Once enrolled in the SWES graduate degree program, students may concurrently pursue a Graduate Certificate in Water Policy. There is flexibility in both course selection and schedule, to meet the specific needs and interests of a variety of students. The program is interdisciplinary.
The department also offers two dual degree options: the Master of Science in Soil, Water and Environmental Science and a Master of Arts in Journalism; and a dual Ph.D. in Soil, Water and Environmental Science and MBA from the Eller College of Management. Graduates with the dual MS/MA degrees would be able to make important contributions not only to discussions within news organizations about the ways in which information about science should be gathered and evaluated, but also discussions in the fields of science and journalism about the ways in which this information influences public perceptions and public policy, and therefore the effects of science on society. Those with the dual Ph.D./MBA would be prepared for science-related careers in industry and government that require understanding of development, production and regulation, as well as skills in management and leadership.
The SWES department strongly supports attendance at professional meetings. Student presentations at meetings and student publications are likewise encouraged.
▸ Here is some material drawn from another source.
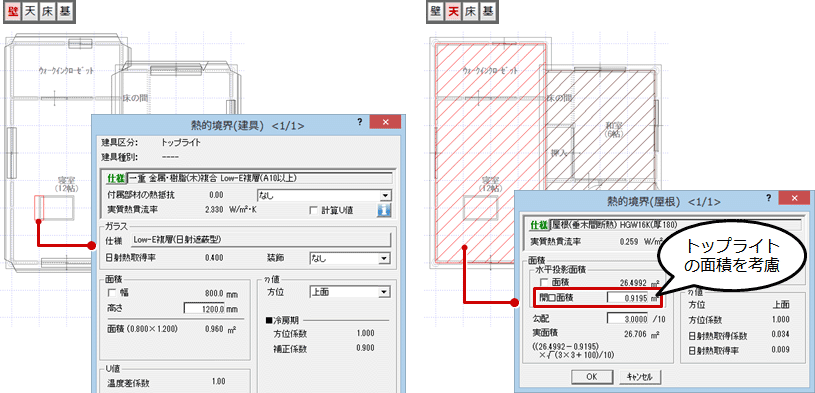Click the blue info icon beside 計算U値
This screenshot has height=393, width=815.
pos(384,210)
Numerous workshops on topics ranging from the Internet to scientific writing are regularly available.
In addition to graduate student-sponsored activities, various departmental events, such as departmental picnics and weekly seminars, provide students with opportunities to meet and socialize with colleagues.
With a M.S. or Ph.D.in Environmental Science, students will be prepared for careers in business and industry, governmental agencies, educational institutions, and private consulting firms. Many Ph.D. students obtain faculty positions at colleges and universities.
Electronic copies of Dissertations and Master's Theses may be accessed through the UA Campus Repository.
The Department of Soil, Water and Environmental Science (SWES) brings together a faculty of outstanding scientists, distinguished by their understanding of soil, water, and the environment, and their ability to carry out research and planning towards the solution of environmental and resource use problems. The department offers graduate work leading to the Master of Science and Doctor of Philosophy degrees in Soil, Water and Environmental Science, with focal areas in either Environmental Science, or Soil and Water Science. Also offered are an accelerated Master of Science degree in Soil, Water and Environmental Science, dual Master of Science degrees in Journalism and Soil, Water and Environmental Science, and in Business Administration and Soil, Water and Environmental Science, and a Graduate Certificate in Aquaculture.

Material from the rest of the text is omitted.